The URL to the MongoDB server. This uses mongo() from mongolite internally, see the documentation at https://jeroen.github.io/mongolite/connecting-to-mongodb.html.

mongo

A mongo connection to a MongoDB collection. If provided, it supersedes collection=, db= and url= that may not be provided (or a warning is issued).

schema

A schema for this collection as calculated by the MongoDB BI app "mongodrdl", in a mongo_schema object from mongo_schema().

max_scan

The maximum number of documents to scan in the collection in order to infer the corresponding schema with mongodrdl (100 by default).

...

More parameters to mongo() to connect to the MongoDB server.

path

The path to the mongotranslate and mongodrdl software. Can be set via options(mongotranslate.path = ....), or left empty if these executables are on the search path.

x

A tbl_mongo or a mongo_query object as obtained with collapse().

keep.names

Logical (FALSE by default). Should the (strange) names constructed by dbplyr be kept in the JSON MongoDB query or not?

sql

Should the corresponding SQL statement be printed as well as the JSON query (FALSE by default?

Value

A tbl_mongo object that contains the logic to process queries on a MongoDB collection through dplyr verbs. collect() returns a data.frame with the result from querying the MongoDB collection. collapse() returns the MongoDB JSON query corresponding to the process in a mongo_query

object.

Examples

if (FALSE) {
# We use the same little MongoDB server with mtcars set up for {mongolite}
# Note that mongotranslate and mongodrdl must be installed and accessible
# see vignette("mongoplyr").
library(mongoplyr)
library(dplyr)
database <- "test"
collection <- "mtcars"
mongodb_url <- "mongodb+srv://readwrite:test@cluster0-84vdt.mongodb.net"

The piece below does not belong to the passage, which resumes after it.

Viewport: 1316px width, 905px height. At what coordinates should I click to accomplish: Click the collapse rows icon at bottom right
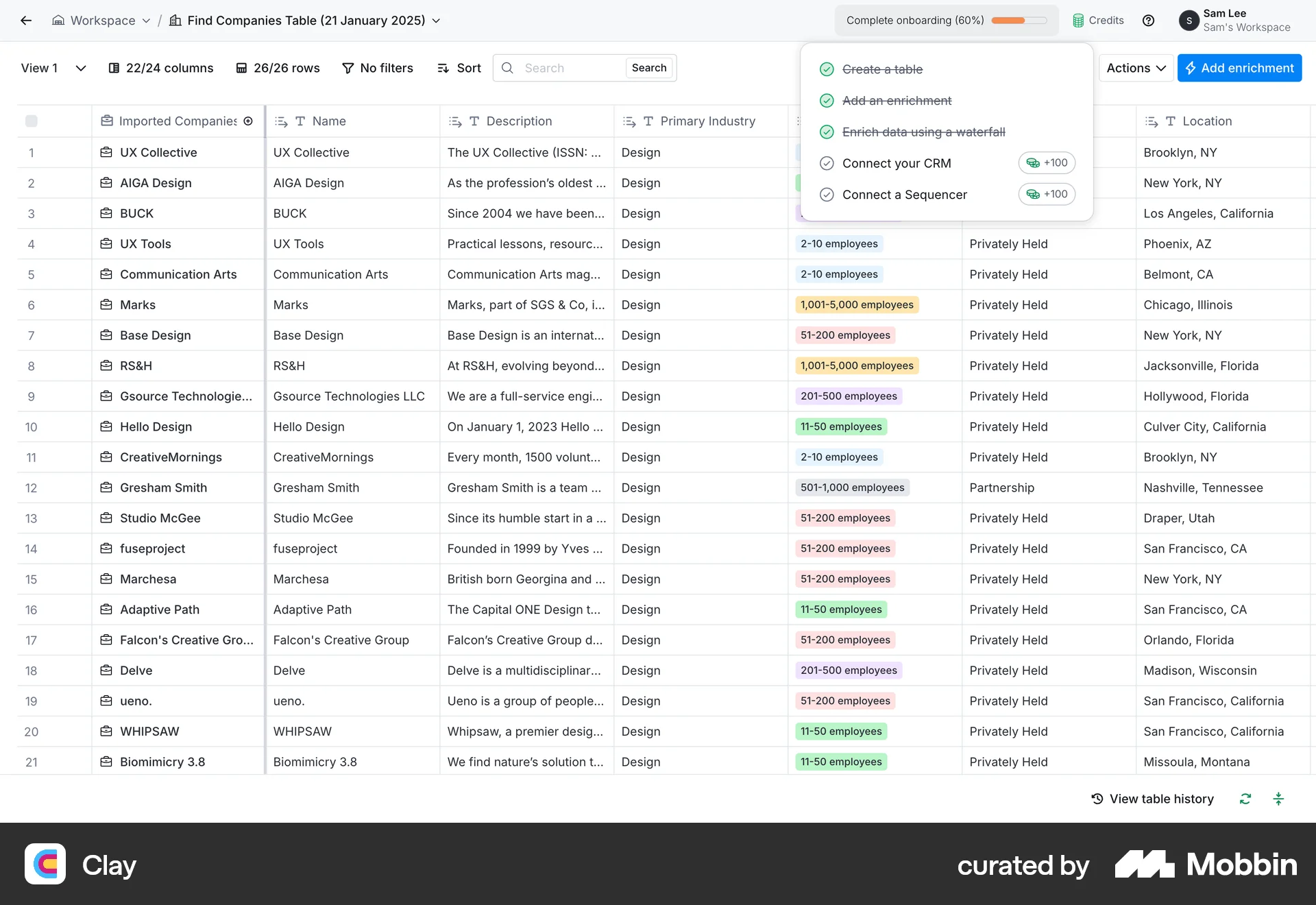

# Connect and make sure the collection contains the mtcars dataset
mcon <- mongolite::mongo(collection, database, mongodb_url)
mcon$drop()
mcon$insert(mtcars)

# Create a lazy mongo object with this connection
tbl <- tbl_mongo(mongo = mcon)

# Create a mongodb query
tbl2 <- tbl |>
  filter(mpg < 20) |>
  select(mpg, cyl, hp)
tbl2
# Use collect() to get the result
collect(tbl2)
# Use collapse() to get the JSON query
(query <- collapse(tbl2))
# Use this JSON query directly in mongolite
# Note, the connection is available as tbl2$mongo here but you do not
# need {mongoplyr} any more and can use mongolite::mongo()$find() instead
mcon$aggregate(query)  # or attr(tbl2, 'mongo')$aggregate(query)

# A more complex exemple with summarise by group
# Note: currently, names must be fun_var in summarise()
query2 <- tbl |>
  select(mpg, cyl, hp) |>
  group_by(cyl) |>
  summarise(
    mean_mpg = mean(mpg, na.rm = TRUE), sd_mpg = sd(mpg, na.rm = TRUE),
    mean_hp  = mean(hp, na.rm = TRUE),  sd_hp  = sd(hp, na.rm = TRUE)) |>
    collapse()
query2
mcon$aggregate(query2)
mcon$disconnect()
}